Lorsque je pense à l’héritière de l’empire L’Oréal, je pense immédiatement au concept de « niche fiscale ». Grâce entre autres au fameux Bouclier Fiscal mis en place par Sarkozy, Mme Bettencourt n’est imposée qu’à un taux variant de 6% à 9%. N’allez pas croire que je m’oppose aux allègements fiscaux, au contraire. Cependant, je suis plutôt en faveur d’un taux d’imposition fixe, égal pour tous. Je ne trouve pas cela normal que Mme Bettencourt paie 5 à 10 fois moins d’impôts en proportion de ses revenus que les employés de son entreprise. Ceci étant dit, ce n’est pas le bouclier fiscal qui a mené l’héritière de L’Oréal dans le top 20 de la liste de Forbes, j’en suis conscient. Je veux simplement illustrer que les niches fiscales mises en place par l’État contribuent aux inégalités de revenus en faveur des riches.
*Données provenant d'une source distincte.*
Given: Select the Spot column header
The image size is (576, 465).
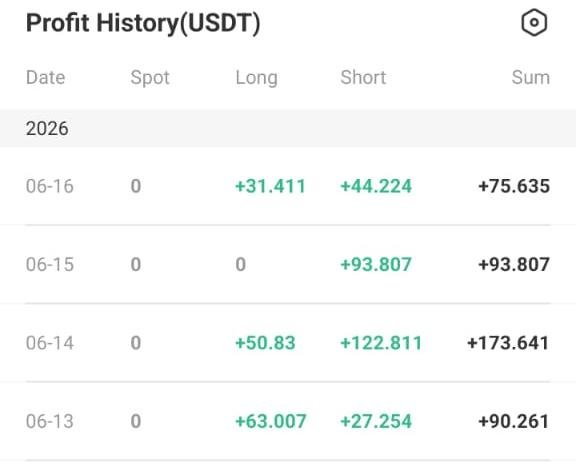Looking at the screenshot, I should coord(150,78).
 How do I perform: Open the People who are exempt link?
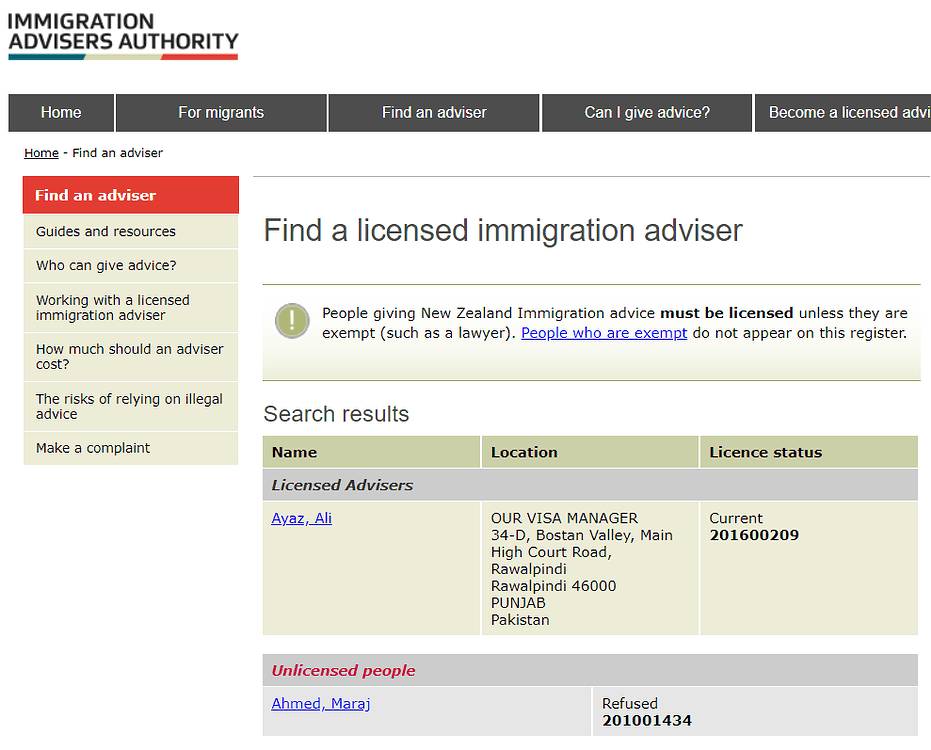point(604,332)
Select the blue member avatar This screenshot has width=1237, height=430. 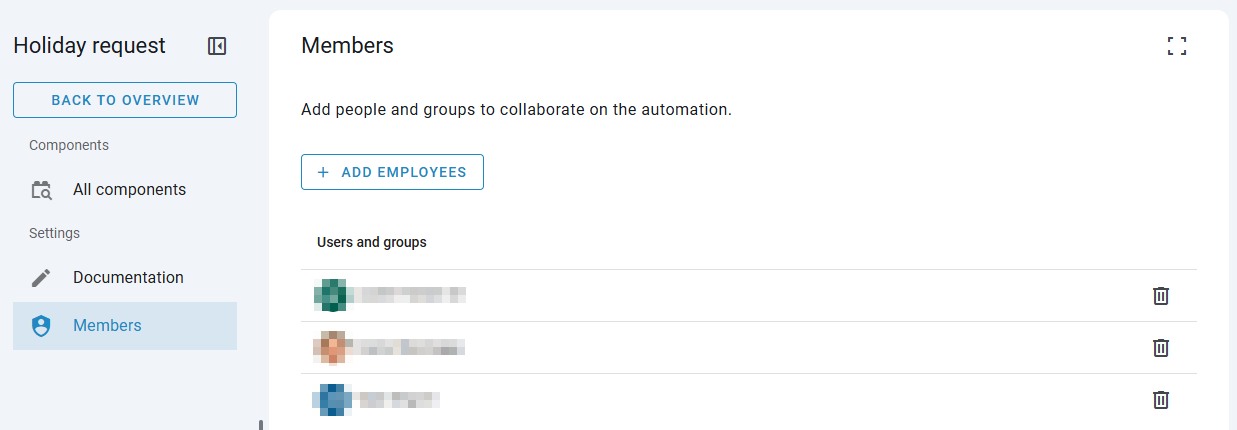click(330, 400)
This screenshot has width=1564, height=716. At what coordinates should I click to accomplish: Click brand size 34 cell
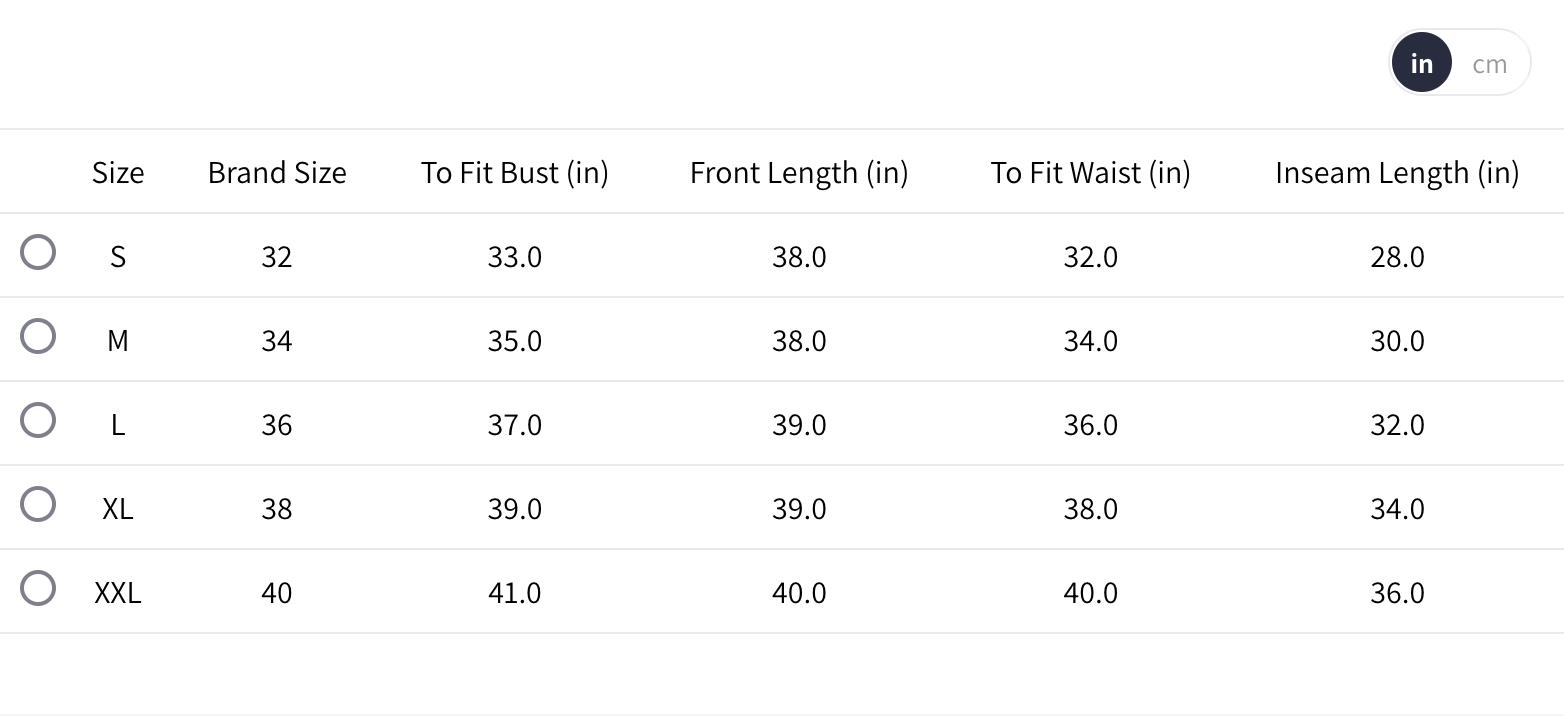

Par ailleurs, je vous laisse spéculer sur les bienfaits pour L’Oréal que son fondateur ait été un grand collaborateur du régime Nazi…(e.g. sortir de la guerre avec une entreprise viable et peu affectée).

#26 Prince Alwaleed Bin Talal Alsaud :

Ai-je vraiment besoin de commenter celui-ci? Il a fait sa richesse grâce à sa descendance monarchique, donc de l’État Saoudien. Son meilleur coup fut probablement d’acheter des actions de Citigroup lors de la crise immobilière du début des années 1990s, qui s’est soldée par un sauvetage étatique (Resolution Trust). Citigroup a ensuite été re-sauvée dans les années 2000s suite à la crise financière que nous venons de traverser.

#39 John Paulson:

Paulson est un gestionnaire de fonds de couverture (hedge fund) qui a fait sa fortune d’abord en pariant contre l’industrie des hypothèques subprimes en 2007, un marché gonflé outre mesure par l’interventionnisme étatique (CRA, HUD, Fannie Mae, Freddie Mac, Federal Reserve, etc). Puis, Paulson a acheté les titres déprimés des grandes banques américaines, entre autres, pariant sur un sauvetage par l’État, ce qui s’est produit. Finalement, Paulson a parié sur l’or, prévoyant que la Federal Reserve allait monétiser les déficits du Trésor Américain, dévaluant ainsi la devise américaine. Paulson a certes été un brillant investisseur, mais sans interventionnisme étatique, ces profits n’auraient pas été possibles.

#68 Joseph Safra : Un banquier…

#75 Luis Carlos Sarmiento : Un autre banquier…

#89 George Kaiser : Encore un banquier!